放射線治療は費用がかかることと副作用のリスクを許容することで、より効果的に癌治療が行えます。
「放射線治療」はどうしても原子爆弾の放射能汚染を思い出してしまい、身体に悪いものと思ってしまいがちです。しかし、がんに対する放射線治療は、実際は身体の機能も損なわわず、的確にがんを攻撃できる優れものです。そのなかでも特に乳がんや肺がんに対しては、放射線治療は比較的効果が大きい治療法と言われています。
放射線治療には大きく2種類あります。一つは少し離れたポイントから部位を攻撃する方法(リニアック装置やコバルト遠隔照射装置)、もう一つは部位に近づいて照射する方法(226Ra(ラジウム)や192Ir(イリジウム)などの放射性同位元素)です。
放射線治療は効果が現れるのに1ヶ月以上かかりますが、治癒成績はかなり優れています。
もちろんすべてのがん(腫瘍)を放射線で治せるわけではなく、放射線の効きにくいがんもあります。また手術が適切な場合もあります。がんの種類、進行状況によって放射線治療の選択を決定しますが、がん(腫瘍)の種類によっては、手術等よりもはるかに確実に治癒できる場合が少なくありません。
放射線治療は、手術と同じく、がんとその周辺のみの悪性腫瘍を死滅させる効果があります。原理は、悪性腫瘍に外から高エネルギーのX線を照射し、その増殖を抑えて死滅させます。健全な細胞にもダメージを与えてしまいますが、局所的な影響に留まります。
放射線の副作用としては2つに分かれます。放射線冶療している期間における副作用(急性放射線障害)と放射線治療終了後しばらくしてから生じる副作用(晩発性放射線障害)です。ただし急性の副作用は一時的であり、大半の症状は軽いものです。症状が強い際は、薬物投与や吸引によって改善できます。
ここで理解いただきたいのは、放射線治療は適用されている部位のみに副作用が生じ、そのほかの部位の症状はありえないことです。例えば肺に放射線治療を適用しても下痢にはなりません。

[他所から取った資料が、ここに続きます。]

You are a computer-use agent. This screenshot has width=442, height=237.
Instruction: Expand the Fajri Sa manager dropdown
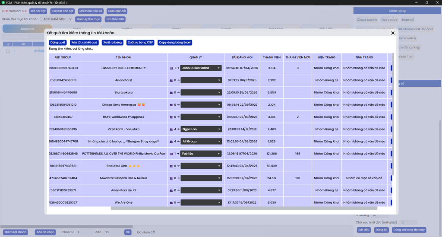201,154
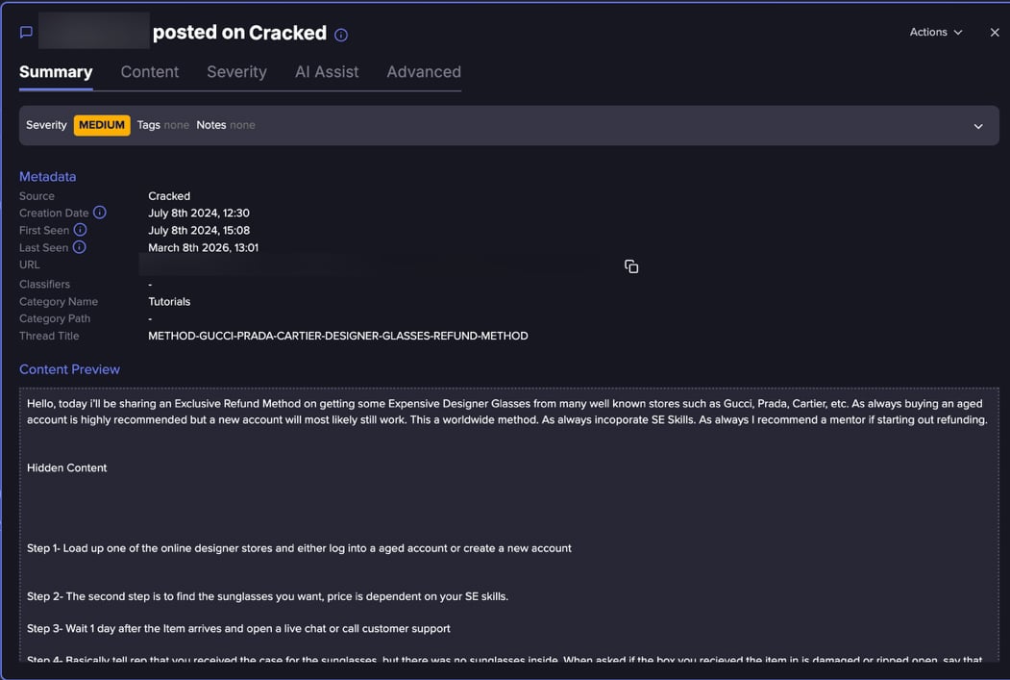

ただし子供の場合には放射線専門医から説明を良く聞いてから治療を受けるべきです。その理由としては、晩発性障害として成長障害があり得ます。例えば、放射線治療を受けた骨は、治療を受けていない骨と比べ成長が悪くなってしまう可能性があります。
放射線治療をうけるように言われたら副作用のことを心配することは仕方ありません。
しかし放射線は使いようではガンを死滅させることができる有益な治療法です。そのためには下記にご留意ください。
(1)放射線治療は基本的には治療部位のみ効果も副作用も生じます。
頭部以外の部位の治療をするとすれば、頭髪が抜けることはありません。頭部以外の治療においてもし頭髪が抜けたとすれば、間違いなく原因は放射線治療以外に起因します。
(2)副作用には早期発生パターンと遅延発生パターンがあります。
急性の副作用を急性放射線障害といいます。これは治療後に治る症状です。
治療が終わってから1年〜10年後に生じる副作用は晩発性放射線障害といいます。頻度は少なく、放射線を病巣に集中する技術の進歩によりほとんど見られなくなっています。
(3)病気によってその種類や進行の程度が異なり、放射線治療の手法も適用部位も違います。基本的に放射線は治療している部位にのみ影響がありますし、採用手法も様々です。それに応じて副作用もそれぞれ異なってきます。